It turns out that Paine, who was too revolutionary for most of his fellow colonial rebels, proposed a  wealth tax in 1791 that in motivation and concept—if not specific design—was not unlike those suggested recently by many prominent Democrats.

The details of Paine’s tax differ from recently proposed taxes on wealth and, in fact, seem somewhat ambiguous to 21st century eyes. But the principles of his tax are immediately familiar. 

Wealth and democracy

Paine’s motivation was explicit: He felt substantial wealth, especially inherited wealth, was fundamentally anti-democratic.

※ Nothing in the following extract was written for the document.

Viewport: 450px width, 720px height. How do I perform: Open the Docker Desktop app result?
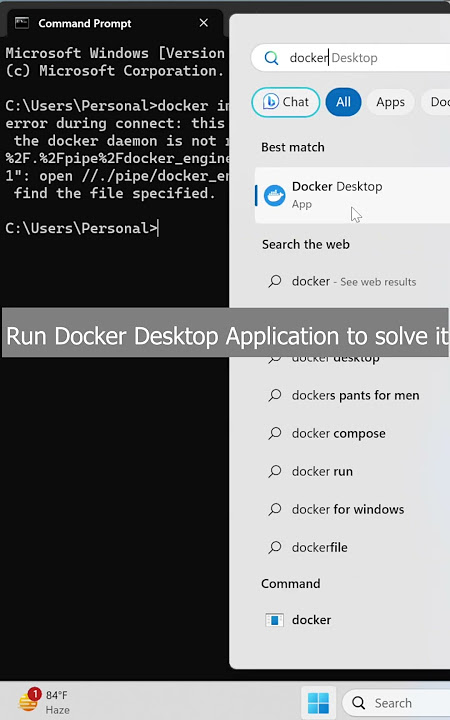coord(352,195)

For him, a steep, progressive tax on extreme wealth would limit the political power of the elite. Paine called it the tyranny of the ruling class, who were the monarchy and the aristocracy in his day. His solution: a 100 percent tax on annual increases in mega-wealth.

Paine thought the tax would help finance a robust social safety net, though he didn’t expect it raise much money. He was much more interested in creating an incentive for wealthy landowners to divide their estates.

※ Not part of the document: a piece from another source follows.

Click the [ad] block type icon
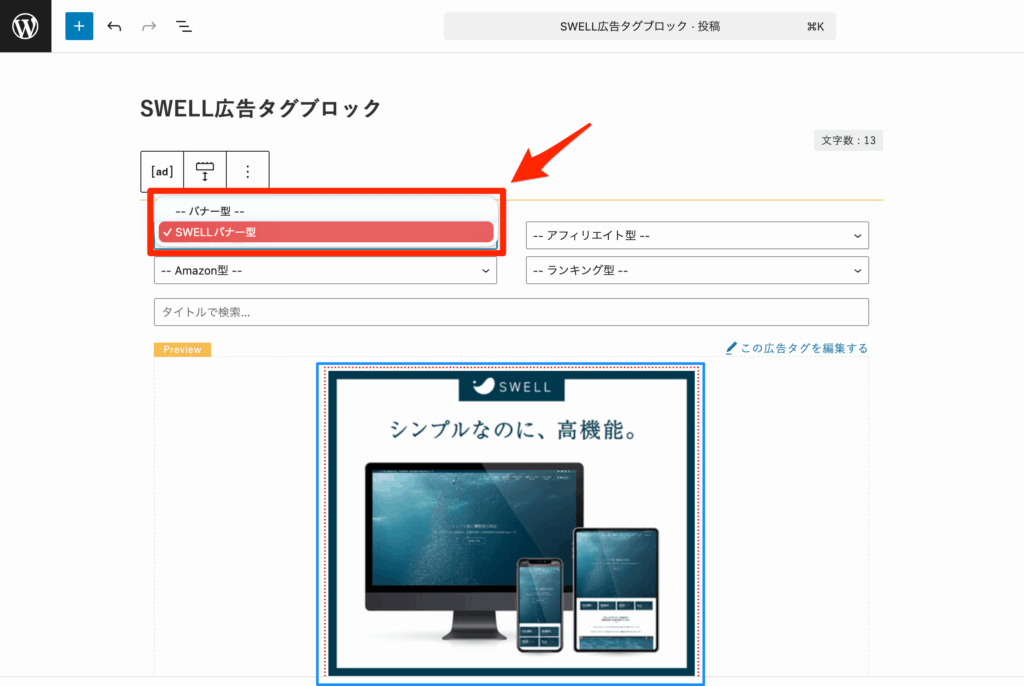The image size is (1024, 686). (x=162, y=171)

Unlike some modern-day wealth tax proponents, Paine had no problem with someone making money, even a lot of money, through hard work and commerce. But he distrusted excessive wealth and loathed inherited wealth that he felt was the source of many of society’s ills.

Paine’s progeny

According to a new analysis by my TPC colleague Vanessa Williamson and George Washington University law professor Jeremy Bearer-Friend, the targets of Paine’s 230-year-old effort and today’s wealth taxes are strikingly similar. Once Paine’s income and tax parameters are adjusted for inflation, roughly the same share of taxpayers would be subject to many proposed modern taxes on extreme wealth as would be taxed by Paine.  

The authors compare Paine’s tax on the mega-rich with several modern versions, including Senator Elizabeth Warren’s (D-MA) wealth tax, a tax on unrealized capital gains proposed by Senate Finance Committee Chair Ron Wyden (D-OR), and a tax on inheritance proposed by Lily Batchelder. She was a law professor when she designed the plan but is now the top Treasury tax official in the Biden Administration. TPC sponsored a fascinating conversation about how Paine’s tax applies to today’s debates over taxing wealth that you can watch here.

Progressive rates

Paine’s plan contained multiple tax brackets and progressive rates, features Vanessa and Jeremy call “cutting edge” for the time. His tax base is harder for a modern tax analyst to follow: He described his plan as a tax on property. But his tax brackets are based on annual increases in wealth, rather than wealth itself.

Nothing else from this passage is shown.